No todos eran alcohólicos. El hard core de los borrachos era el grupo de Herralde. En particular, Enrique Vilamatas, que a la una de la mañana, cuando el grupo abandonaba el Giardinetto, bordeaba ya el delirium tremens. Para ellos, la noche estaba empezando. Nunca entendí de dónde sacaba aquel tipo el tiempo para escribir, aunque para ser un escritor mediocre tampoco hace falta demasiado tiempo entre resaca y resaca.

Esta vez no fui al Giardinetto, pero sí cené en Los Inmortales, otro de los viveros de la élite barcelonesa. Era una cena de compromiso. Para las comidas informales prefiero mil veces una escalivada y un pollo a la brasa en Ca'n Punyetes, que también queda muy cerca de mi antiguo domicilio.

Precisamente a Ca'n Punyetes llevé a comer el viernes a mi entrañable amiga Olga y a su cónyuge, Susana. Olga acaba de terminar su última novela, en la que cifra grandes ilusiones. "Es de ciencia-ficción, y no te puedo decir más", me dice. "Ciencia-ficción sin acción", apostilla Susana. Olga está aterrorizada ante la posibilidad de que le copien la novela por Internet, y ha adoptado una batería de precauciones para proteger su original. Me lo dará a leer en cualquier caso, pero no antes de que se sepa si la van a publicar o no.

> [DATOS MOSTRADOS]:
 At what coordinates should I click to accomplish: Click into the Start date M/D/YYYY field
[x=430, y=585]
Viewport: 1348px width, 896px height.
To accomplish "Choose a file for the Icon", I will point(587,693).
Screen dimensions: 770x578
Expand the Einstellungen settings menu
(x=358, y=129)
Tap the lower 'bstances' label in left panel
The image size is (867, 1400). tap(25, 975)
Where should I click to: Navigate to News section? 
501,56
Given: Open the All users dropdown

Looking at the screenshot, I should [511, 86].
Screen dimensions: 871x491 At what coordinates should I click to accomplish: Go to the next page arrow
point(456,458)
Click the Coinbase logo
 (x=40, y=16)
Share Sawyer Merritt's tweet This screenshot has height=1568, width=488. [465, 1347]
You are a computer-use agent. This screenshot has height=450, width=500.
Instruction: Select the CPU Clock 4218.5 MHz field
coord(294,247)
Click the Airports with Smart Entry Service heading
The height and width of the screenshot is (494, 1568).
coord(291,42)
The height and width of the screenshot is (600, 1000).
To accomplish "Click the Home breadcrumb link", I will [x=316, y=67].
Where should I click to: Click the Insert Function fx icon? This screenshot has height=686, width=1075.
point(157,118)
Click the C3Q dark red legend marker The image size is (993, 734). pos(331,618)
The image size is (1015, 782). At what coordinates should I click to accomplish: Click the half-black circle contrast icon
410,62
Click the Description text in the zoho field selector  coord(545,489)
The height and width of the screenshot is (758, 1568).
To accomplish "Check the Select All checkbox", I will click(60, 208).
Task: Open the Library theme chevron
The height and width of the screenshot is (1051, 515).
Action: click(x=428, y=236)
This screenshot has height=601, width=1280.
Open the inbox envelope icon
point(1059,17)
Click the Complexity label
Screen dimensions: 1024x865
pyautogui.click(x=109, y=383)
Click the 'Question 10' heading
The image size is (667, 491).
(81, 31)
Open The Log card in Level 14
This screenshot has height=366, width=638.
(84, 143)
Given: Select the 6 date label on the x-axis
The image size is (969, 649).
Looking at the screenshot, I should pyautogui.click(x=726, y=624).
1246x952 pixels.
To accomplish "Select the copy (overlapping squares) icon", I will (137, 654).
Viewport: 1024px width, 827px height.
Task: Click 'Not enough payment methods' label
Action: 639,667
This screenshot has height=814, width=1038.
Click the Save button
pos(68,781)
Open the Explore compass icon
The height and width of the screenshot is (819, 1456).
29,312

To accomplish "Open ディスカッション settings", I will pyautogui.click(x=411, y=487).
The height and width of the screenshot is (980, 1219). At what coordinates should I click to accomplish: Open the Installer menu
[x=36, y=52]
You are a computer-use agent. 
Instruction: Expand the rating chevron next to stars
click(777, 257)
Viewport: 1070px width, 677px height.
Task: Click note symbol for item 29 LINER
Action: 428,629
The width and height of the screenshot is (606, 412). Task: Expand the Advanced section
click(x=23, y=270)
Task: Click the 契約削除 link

> [TAREA PENDIENTE 1]:
Transcribe el fragmento del texto de lectura que comienza con "Esta vez no" y continúa hasta "mi antiguo domicilio.".
> [TAREA PENDIENTE 2]:
Según el texto de lectura, ¿de qué género es la novela que Olga acaba de terminar?
> [TAREA PENDIENTE 3]:
De acuerdo con el texto de lectura, ¿por qué ha adoptado Olga una batería de precauciones con su novela?

> [RESULTADO DEL EJERCICIO 1]:
Esta vez no fui al Giardinetto, pero sí cené en Los Inmortales, otro de los viveros de la élite barcelonesa. Era una cena de compromiso. Para las comidas informales prefiero mil veces una escalivada y un pollo a la brasa en Ca'n Punyetes, que también queda muy cerca de mi antiguo domicilio.

> [RESULTADO DEL EJERCICIO 2]:
Es de ciencia-ficción.

> [RESULTADO DEL EJERCICIO 3]:
Olga está aterrorizada ante la posibilidad de que le copien la novela por Internet. Por eso ha adoptado esas precauciones para proteger su original.